**Текст для чтения:**
Генри Миллер* * *
Большинство моих читателей делится на две группы: в одной – те, кого от избытка секса в книге будто бы коробит, в другой – те, кто только рад, что данный элемент играет центральную роль. К первой группе относятся все те, кто считает мои эссе и статьи не только достойными похвалы, но и как нельзя лучше соответствующими их собственному вкусу; вместе с тем они изумляются, как из-под пера одного и того же человека могут выходить столь непохожие друг на друга произведения. Ко второй группе относятся те, кого раздражает моя, по их выражению, «серьезная сторона» и кто, соответственно, находит удовольствие в навешивании ярлыков, объявляя любые признаки серьезности пустой болтовней и мистицизмом. Лишь горстка людей, обладающих даром проницания, способны узреть одно целое в двух столь несхожих ипостасях человека, приложившего бездну усилий, чтобы не утаить ни единой частички своей личности в этой работе.
Однако я был приятно удивлен, обнаружив, что даже те, кто воспринимает в штыки мою писанину, после первой же встречи перестают отождествлять меня с нею и переносить на меня ту неприязнь, что предназначена ей. Постоянное и непосредственное общение с аудиторией легко рассеивает многие антипатии. Я уверовал в силу слова – слова искреннего и максимально точно передающего суть. Эта сила стирает грань между писателем и человеком, между тем, что я есть на самом деле, и тем, что я делаю или говорю. А это, по моему робкому разумению, и есть высшая цель Автора. Та же цель – объединение сущностей – лежит и в основе религии. Похоже, узы, связывающие меня с Господом, оказались крепче, нежели я предполагал.
Когда при мне начинают противопоставлять сексуальное и религиозное, я возражаю, что любая грань жизни – сколь угодно вынужденная, сколь угодно спорная – имеет обратную сторону, и так будет всегда, сообразно нашему взрослению и развивающемуся пониманию. Попытки ярых моралистов исключить «отталкивающие», низменные стороны бытия не только абсурдны, но и тщетны. Кто-нибудь, возможно, и преуспеет, подавляя в себе «греховные» мысли и желания, порывы и стремления, но тем сделает шаг навстречу разрушению. (Быть святым или быть преступником – это и не выбор вовсе.) Воплотить свои желания и таким образом чуть изменить их природу – цель любого эволюционирующего существа. Но желание первостепенно и неискоренимо даже тогда, когда, как говорят последователи Будды, оно превращается в свою противоположность. Чтобы освободиться от желания, необходимо иметь желание освободиться.
Тема эта интересовала меня издавна. Всю жизнь я оказывался жертвой своих безудержных страстей. Пережив длительный период творческой активности, я пуще обычного озадачился вопросом: почему размышления на эту тему всегда заводят людей в такую непролазную трясину?
В 1935 году приятель-оккультист всучил мне бальзаковскую «Серафиту». Эта книга перевернула мои представления о Мысли как предмете исследования. Это была не просто книга, это был Опыт, воплощенный в Слове. Проглотив «Серафиту», я взялся за другое незаурядное произведение Бальзака – «Луи Ламбер», а потом увлекся историей жизни писателя. Мои старания вылились в трактат «Бальзак и его двойник»[2]. Мучившим меня противоречиям пришел конец.

**Записанные данные:**
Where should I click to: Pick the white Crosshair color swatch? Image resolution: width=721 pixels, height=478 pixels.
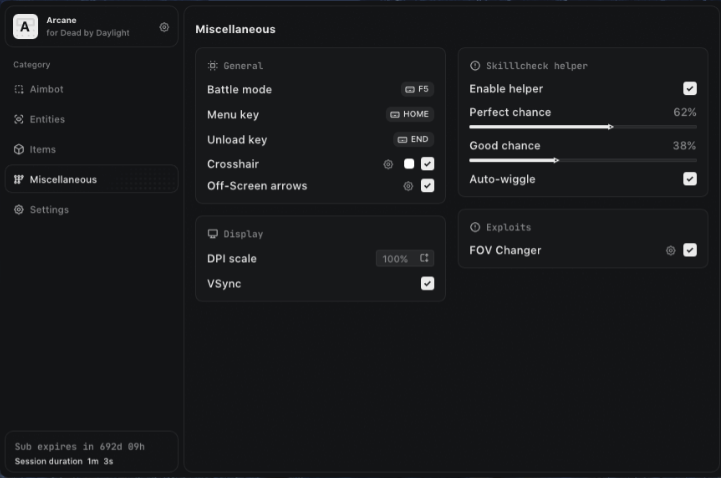point(409,164)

**Задание для выполнения:**
Процитируйте без изменений фрагмент из текста для чтения, начиная со слов «Тема эта интересовала» и продолжая вплоть до слов «такую непролазную трясину?».

**Правильный ответ:**
Тема эта интересовала меня издавна. Всю жизнь я оказывался жертвой своих безудержных страстей. Пережив длительный период творческой активности, я пуще обычного озадачился вопросом: почему размышления на эту тему всегда заводят людей в такую непролазную трясину?